John Piper has always been an inspiration, and I don’t remember anyone more clearly enjoying him than a former roommate that I had. Every day, she soaked in devotionals produced by his ministry, Desiring God. And she would often share those devotionals with me or with our coworkers.

The Satisfied Soul by John Piper is a book that now delivers daily meditations on God’s Word, Jesus, and His Sovereignty (in classic Piper style) in the absence of my roommate. I recommend this collection to anyone who desires to understand more about God and His wonderfulness. Only Jesus can satisfy, and, when we have Him, we become a satisfied soul.

I received a complimentary copy of this book from Blogging for Books in exchange for my honest review.


Taste and See

John Piper.

Anyone who is familiar with American evangelicalism will recognize that name. And anyone who has heard one of his sermons will agree: If there is one idea to which Piper has dedicated his life, it is that God is infinitely good and that, in enjoying and glorifying Him, we are eternally satisfied.

Piper’s new book Taste and See falls in line with this common thread, urging readers through daily devotional readings to experience and enjoy God.

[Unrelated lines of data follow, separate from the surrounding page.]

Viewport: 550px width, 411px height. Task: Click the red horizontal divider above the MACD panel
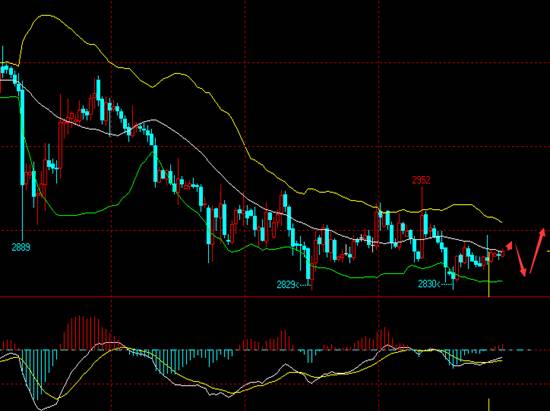tap(275, 297)
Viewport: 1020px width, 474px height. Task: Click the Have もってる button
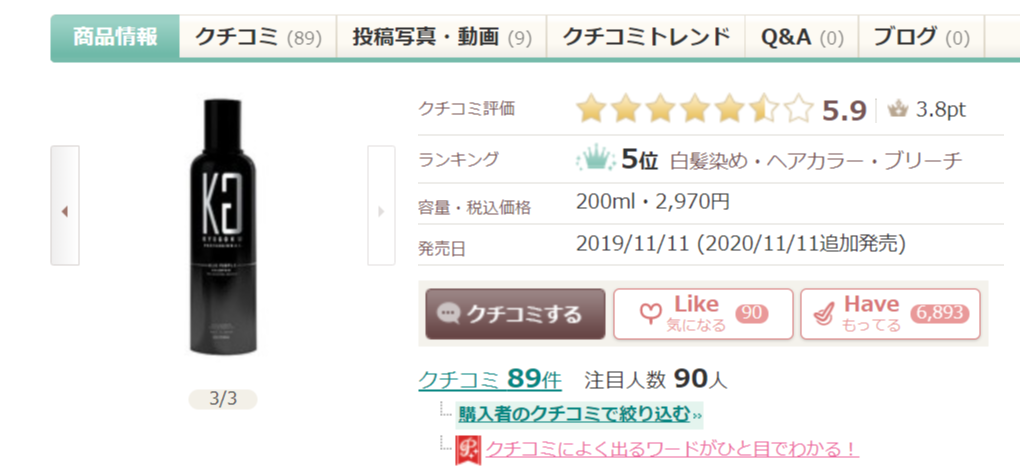pyautogui.click(x=891, y=314)
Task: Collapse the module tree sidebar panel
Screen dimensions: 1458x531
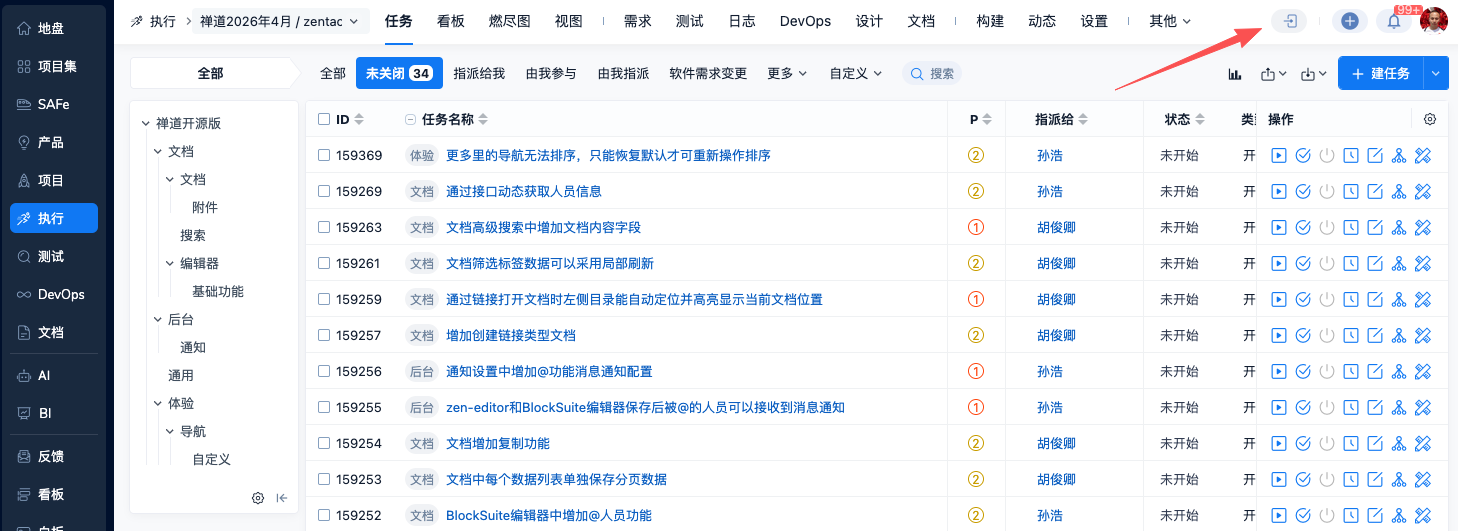Action: point(282,498)
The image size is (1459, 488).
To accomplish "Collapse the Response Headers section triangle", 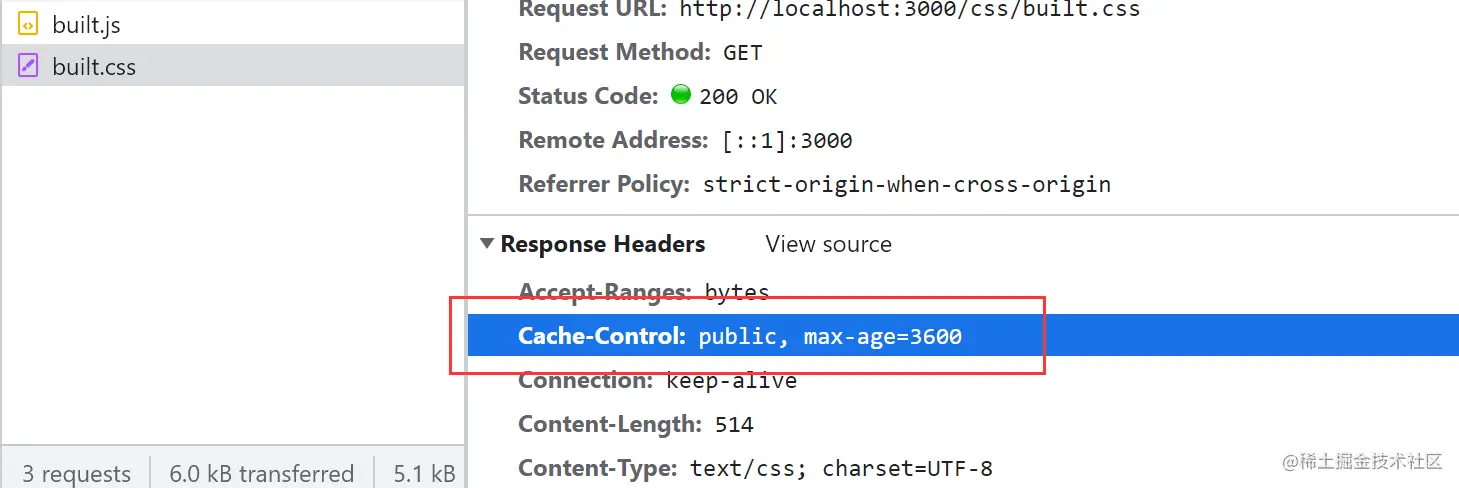I will [487, 244].

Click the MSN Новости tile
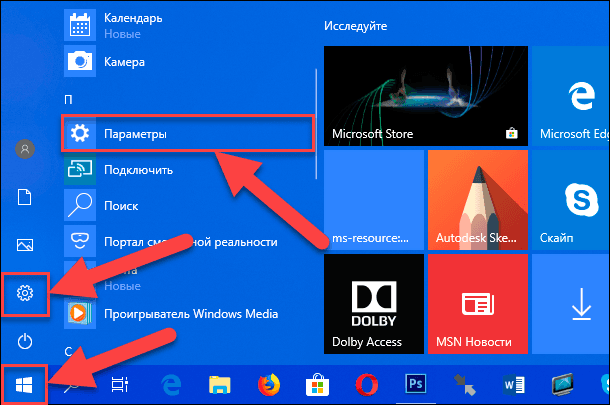478,304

I have often been challenged and encouraged by Piper’s messages, and I look forward to reading this book over the course of a year. And I am sure that I will recommend it to others…starting with you. 🙂

I received a complimentary copy of this book from Blogging for Books in exchange for my honest review.

Lazarus, Come Forth!


Lazaruth, Lazaruth, Lazaruth…I remember hearing my dad mispronounce this famous biblical character’s name again and again. Each time, the little English teacher inside of me would cringe.

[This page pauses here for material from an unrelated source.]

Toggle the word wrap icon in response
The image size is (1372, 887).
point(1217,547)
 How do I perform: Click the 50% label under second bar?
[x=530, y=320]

But, aside from Lazarus’s somewhat lisped final syllable, my dad always had something wonderful to share with us about this man.

And so does Joanna Weaver. Known more famously as the author of Having a Mary Heart in a Martha World, Weaver has recently published Lazarus Awakening, a wonderful study about a man who, through his own death and resurrection experience, encountered the heart of God.

As Christians, we all too often fall back into a works-based mentality of salvation, thinking–however much we may hate to admit it–that we have somehow deserved or earned God’s favor for our lives.

Not so, Lazarus’ story proclaims.

Weaver masterfully emphasizes biblical truth on this topic. Beginning her book with a quote from fourth-century Christian Serapion of Thmius (“Lord! We entreat you, make us truly alive!”), she establishes a clear connection between Christ and spiritual life.

As a woman, I realize how often my mind begins to think in terms of earning God’s favor. Because of this, I am particularly grateful for Weaver’s work, and I believe that many other women will also find it helpful, challenging, refreshing, and inspiring. I recommend it for any woman–age 9 to 101.

I received a complimentary copy of this book from Blogging for Books in exchange for my honest review.